## To be done
Copy out the rows below word for word, beginning at the line that contains "Click the teen___.ttf font icon" and stopping after the line that contains "This screenshot has width=629, height=220.".

[start]

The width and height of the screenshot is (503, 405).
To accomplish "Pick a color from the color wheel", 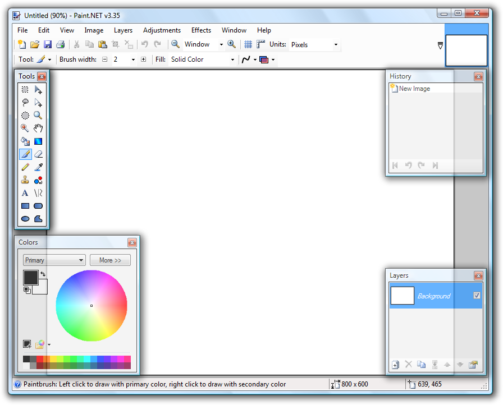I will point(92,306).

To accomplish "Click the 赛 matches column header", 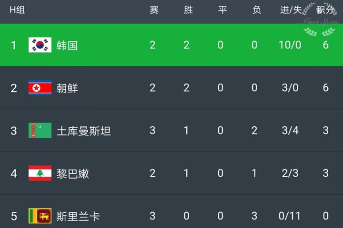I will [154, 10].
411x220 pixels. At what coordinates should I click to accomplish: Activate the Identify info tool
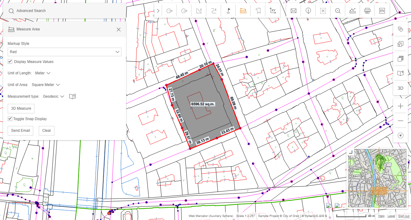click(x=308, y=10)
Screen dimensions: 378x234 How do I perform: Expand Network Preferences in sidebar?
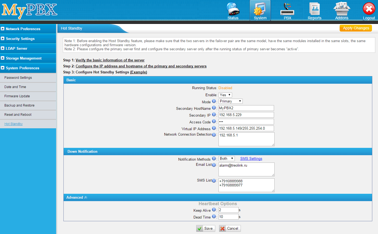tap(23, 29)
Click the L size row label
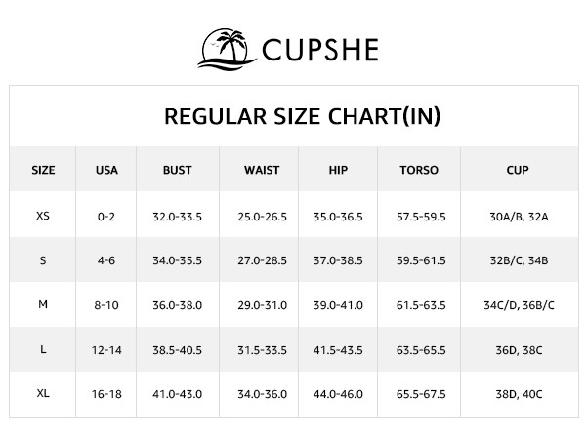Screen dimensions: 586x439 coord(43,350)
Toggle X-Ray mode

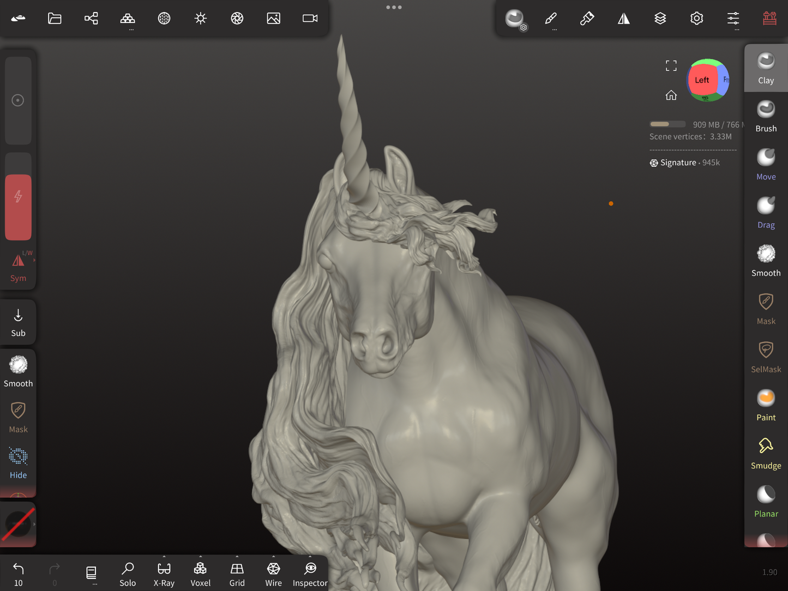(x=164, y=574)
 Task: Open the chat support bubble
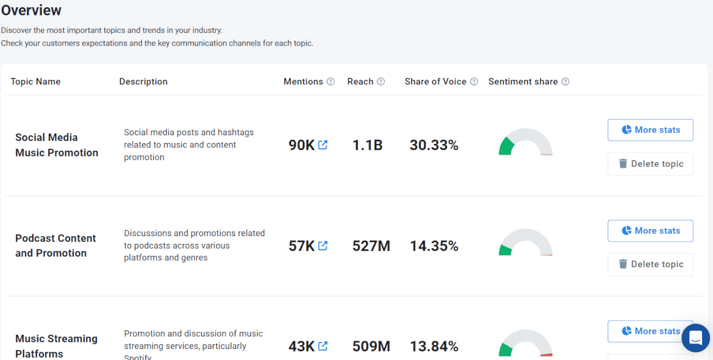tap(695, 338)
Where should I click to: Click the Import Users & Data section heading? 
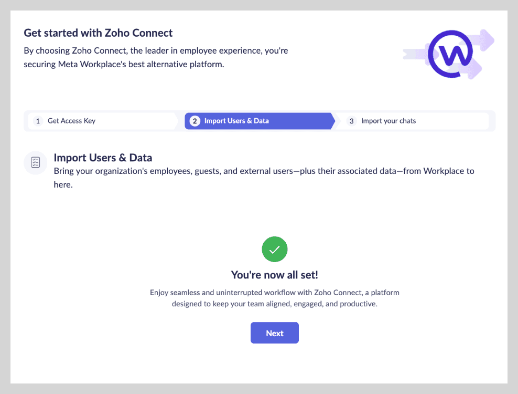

[end]
[start]

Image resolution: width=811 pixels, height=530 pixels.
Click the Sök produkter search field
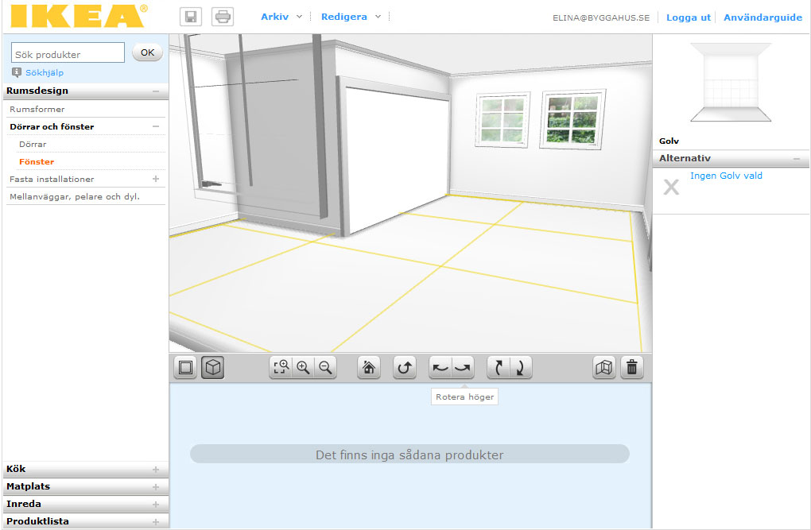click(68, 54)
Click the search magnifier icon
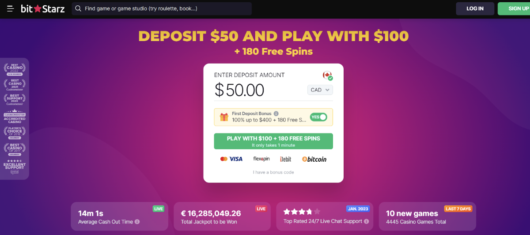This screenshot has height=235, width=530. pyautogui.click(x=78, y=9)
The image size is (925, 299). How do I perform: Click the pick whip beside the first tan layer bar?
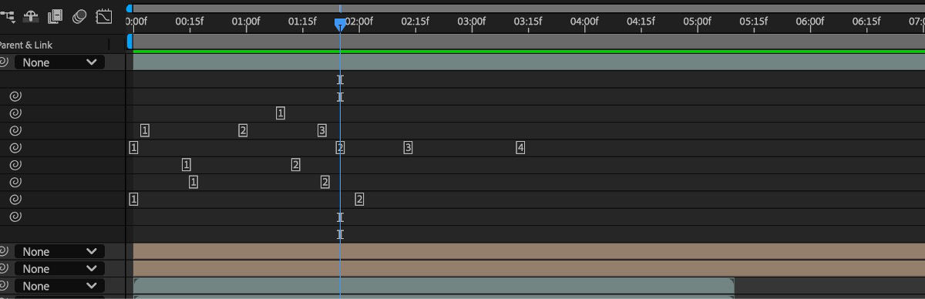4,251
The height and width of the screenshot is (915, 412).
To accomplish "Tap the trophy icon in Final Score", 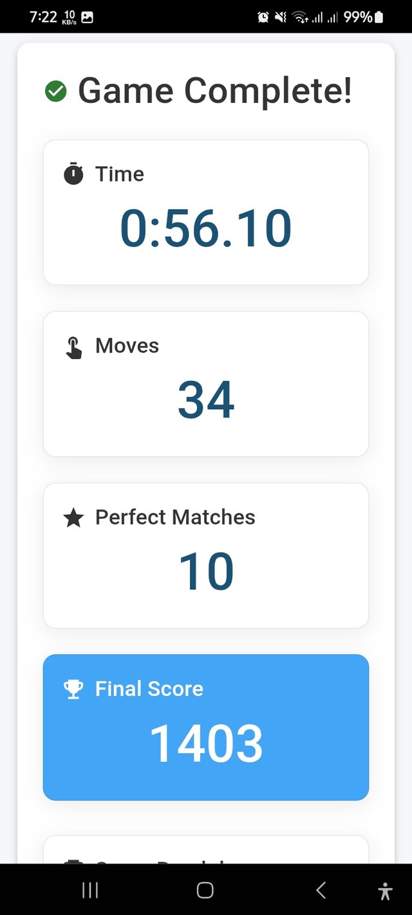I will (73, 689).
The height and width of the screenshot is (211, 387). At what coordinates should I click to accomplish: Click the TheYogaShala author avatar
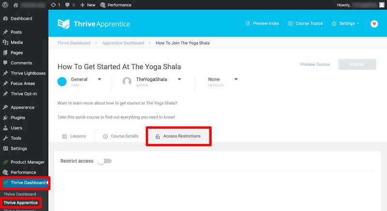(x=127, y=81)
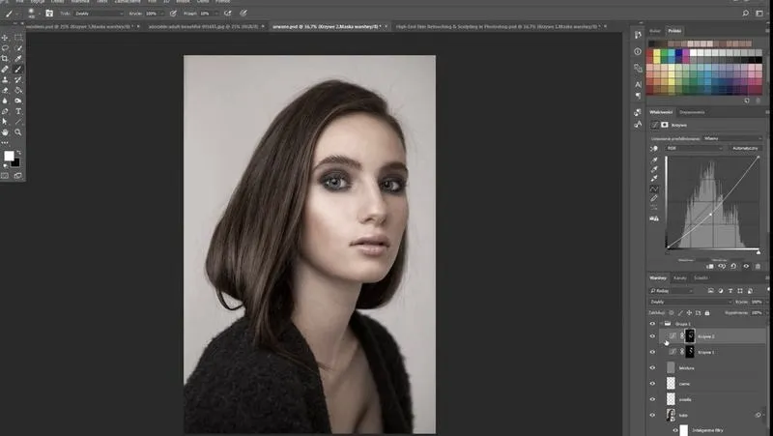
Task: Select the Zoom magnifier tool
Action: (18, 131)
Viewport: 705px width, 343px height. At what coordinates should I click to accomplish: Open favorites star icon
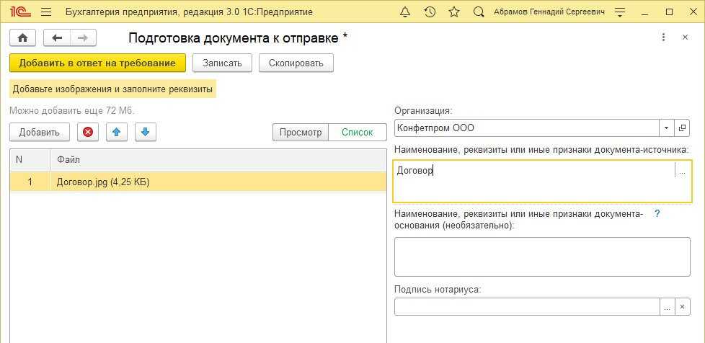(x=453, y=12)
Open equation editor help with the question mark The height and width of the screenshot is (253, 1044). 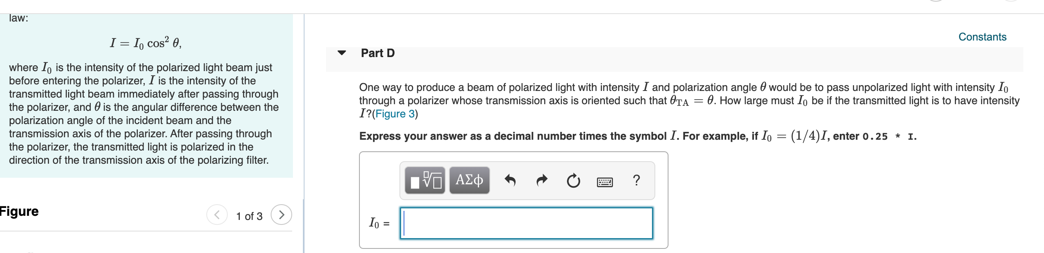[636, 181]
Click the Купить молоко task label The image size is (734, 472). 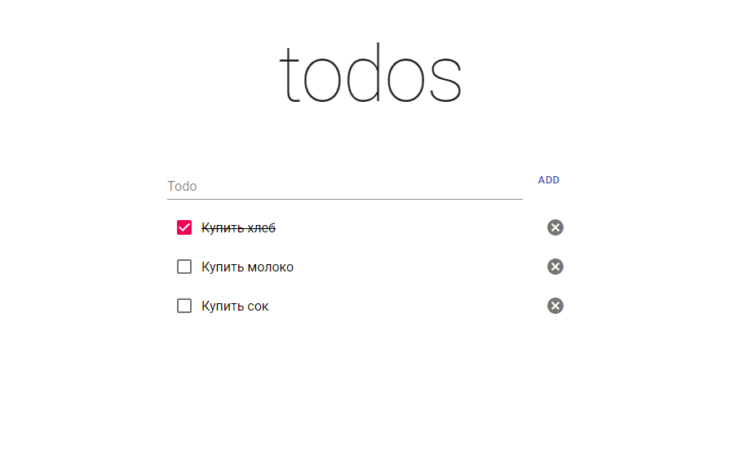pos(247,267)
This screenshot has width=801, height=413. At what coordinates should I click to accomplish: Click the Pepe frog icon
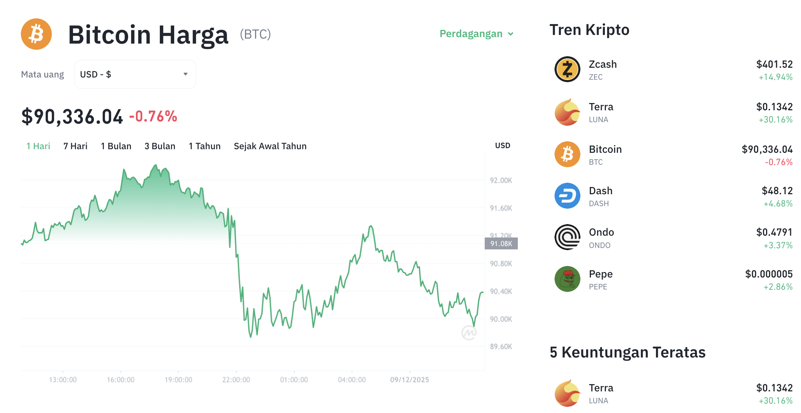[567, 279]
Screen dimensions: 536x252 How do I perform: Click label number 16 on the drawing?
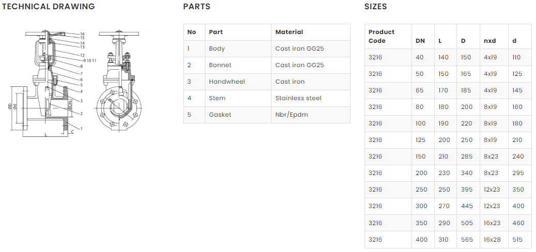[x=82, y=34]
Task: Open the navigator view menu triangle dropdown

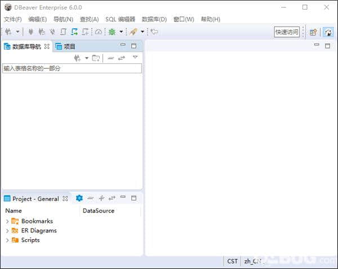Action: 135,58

[end]
[start]

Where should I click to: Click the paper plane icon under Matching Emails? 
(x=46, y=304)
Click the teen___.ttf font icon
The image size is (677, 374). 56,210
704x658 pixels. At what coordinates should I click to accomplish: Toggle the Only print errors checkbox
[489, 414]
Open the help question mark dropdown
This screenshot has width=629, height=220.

[end]

## Answer
Click the teen___.ttf font icon
The image size is (677, 374). 56,210
704x658 pixels. At what coordinates should I click to accomplish: Toggle the Only print errors checkbox
[489, 414]
Open the help question mark dropdown
This screenshot has width=629, height=220.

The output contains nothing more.